[[ Supplied text open ]]

On June 13, 2009, the spire was struck by lightning during a thunderstorm. The angel Moroni statue was tarnished, and was replaced on August 11, 2009.

The temple was initially dedicated by church president Thomas S. Monson on August 21, 2009, with nine total sessions held through August 23. A cornerstone ceremony was held before the first session, which included a local choir singing.

In 2020, like all others in the church, the Oquirrh Mountain Utah Temple was closed for a time in response to the COVID-19 pandemic.

== Design ==
Designed by Naylor Wentworth Lund Architects, the temple's architecture reflects both the cultural heritage of the South Jordan area and the spiritual significance of the church.

The temple is on an 11-acres, is 60,000 square feet, with a spire height of 193 feet, which includes the 9 foot angel Moroni statue. The surrounding landscaping has water fountain, grass fields, and flower gardens. These elements are designed to provide a tranquil setting to enhance the sacred atmosphere of the site.

The structure stands 183 feet tall, constructed with Uinta Gold granite from China. The exterior has art glass windows with stars, circles, and flutes, elements chosen for their symbolic significance and alignment with temple traditions. The design uses elements that are reflective of both the local culture and broader church symbolism.

The interior has limestone from Egypt and Morocco and white oak wood from Indiana and Kentucky throughout the temple, as well as bronze handrails, chandeliers with Swarovski crystals. White Oak doors cut for the temple came from the German Alps. Murals made for the temple as originals were created by church service missionaries, who were commissioned to create artwork for the temple under the directions of a senior artist. The temple includes six sealing rooms, four instruction rooms, a celestial room, a bride's room, and a baptistry, each designed for ceremonial use. The celestial room has a 15-foot-tall chandelier with 19,447 individual crystals.

[[ Supplied text closed ]]

**Exercise goal:**
Copy out the passage on the Oquirrh Mountain Utah Temple word for word, from start to finish.

[[ Data records open ]]

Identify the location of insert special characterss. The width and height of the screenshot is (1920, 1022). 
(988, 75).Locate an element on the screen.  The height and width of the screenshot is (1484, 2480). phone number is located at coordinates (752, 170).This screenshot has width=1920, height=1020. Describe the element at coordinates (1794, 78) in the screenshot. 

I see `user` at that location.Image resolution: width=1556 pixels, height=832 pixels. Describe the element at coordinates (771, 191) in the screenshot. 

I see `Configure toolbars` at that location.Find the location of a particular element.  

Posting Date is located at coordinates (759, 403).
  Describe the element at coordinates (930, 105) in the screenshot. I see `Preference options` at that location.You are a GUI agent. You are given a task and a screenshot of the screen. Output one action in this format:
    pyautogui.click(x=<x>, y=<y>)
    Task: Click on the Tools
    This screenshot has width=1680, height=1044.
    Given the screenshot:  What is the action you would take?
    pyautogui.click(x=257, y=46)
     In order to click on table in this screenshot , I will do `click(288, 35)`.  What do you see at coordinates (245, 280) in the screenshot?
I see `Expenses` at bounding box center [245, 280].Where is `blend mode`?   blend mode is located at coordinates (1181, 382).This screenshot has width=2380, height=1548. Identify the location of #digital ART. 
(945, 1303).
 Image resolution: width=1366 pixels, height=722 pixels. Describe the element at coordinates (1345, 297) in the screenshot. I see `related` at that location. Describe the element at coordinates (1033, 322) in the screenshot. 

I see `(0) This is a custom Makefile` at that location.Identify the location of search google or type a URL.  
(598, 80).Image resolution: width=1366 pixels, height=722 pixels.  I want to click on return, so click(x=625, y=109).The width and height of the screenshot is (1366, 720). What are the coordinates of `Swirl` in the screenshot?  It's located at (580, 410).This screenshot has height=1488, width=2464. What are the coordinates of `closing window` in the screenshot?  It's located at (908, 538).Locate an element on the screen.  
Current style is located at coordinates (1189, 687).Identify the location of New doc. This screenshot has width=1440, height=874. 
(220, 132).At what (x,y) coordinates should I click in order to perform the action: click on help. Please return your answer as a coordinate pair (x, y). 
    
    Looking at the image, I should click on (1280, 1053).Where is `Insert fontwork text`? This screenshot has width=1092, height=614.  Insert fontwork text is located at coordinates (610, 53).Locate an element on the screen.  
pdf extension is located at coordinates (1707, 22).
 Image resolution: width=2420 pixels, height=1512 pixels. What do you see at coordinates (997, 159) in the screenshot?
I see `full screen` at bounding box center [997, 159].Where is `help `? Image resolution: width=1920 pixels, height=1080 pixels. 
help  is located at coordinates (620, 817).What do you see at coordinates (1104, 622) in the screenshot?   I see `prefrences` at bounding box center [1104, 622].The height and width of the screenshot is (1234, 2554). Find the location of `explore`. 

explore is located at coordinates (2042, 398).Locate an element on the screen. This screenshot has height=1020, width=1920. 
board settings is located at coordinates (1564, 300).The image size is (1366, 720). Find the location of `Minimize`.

[[ Data records closed ]]

**Response:**
On June 13, 2009, the spire was struck by lightning during a thunderstorm. The angel Moroni statue was tarnished, and was replaced on August 11, 2009.

The temple was initially dedicated by church president Thomas S. Monson on August 21, 2009, with nine total sessions held through August 23. A cornerstone ceremony was held before the first session, which included a local choir singing.

In 2020, like all others in the church, the Oquirrh Mountain Utah Temple was closed for a time in response to the COVID-19 pandemic.

== Design ==
Designed by Naylor Wentworth Lund Architects, the temple's architecture reflects both the cultural heritage of the South Jordan area and the spiritual significance of the church.

The temple is on an 11-acres, is 60,000 square feet, with a spire height of 193 feet, which includes the 9 foot angel Moroni statue. The surrounding landscaping has water fountain, grass fields, and flower gardens. These elements are designed to provide a tranquil setting to enhance the sacred atmosphere of the site.

The structure stands 183 feet tall, constructed with Uinta Gold granite from China. The exterior has art glass windows with stars, circles, and flutes, elements chosen for their symbolic significance and alignment with temple traditions. The design uses elements that are reflective of both the local culture and broader church symbolism.

The interior has limestone from Egypt and Morocco and white oak wood from Indiana and Kentucky throughout the temple, as well as bronze handrails, chandeliers with Swarovski crystals. White Oak doors cut for the temple came from the German Alps. Murals made for the temple as originals were created by church service missionaries, who were commissioned to create artwork for the temple under the directions of a senior artist. The temple includes six sealing rooms, four instruction rooms, a celestial room, a bride's room, and a baptistry, each designed for ceremonial use. The celestial room has a 15-foot-tall chandelier with 19,447 individual crystals.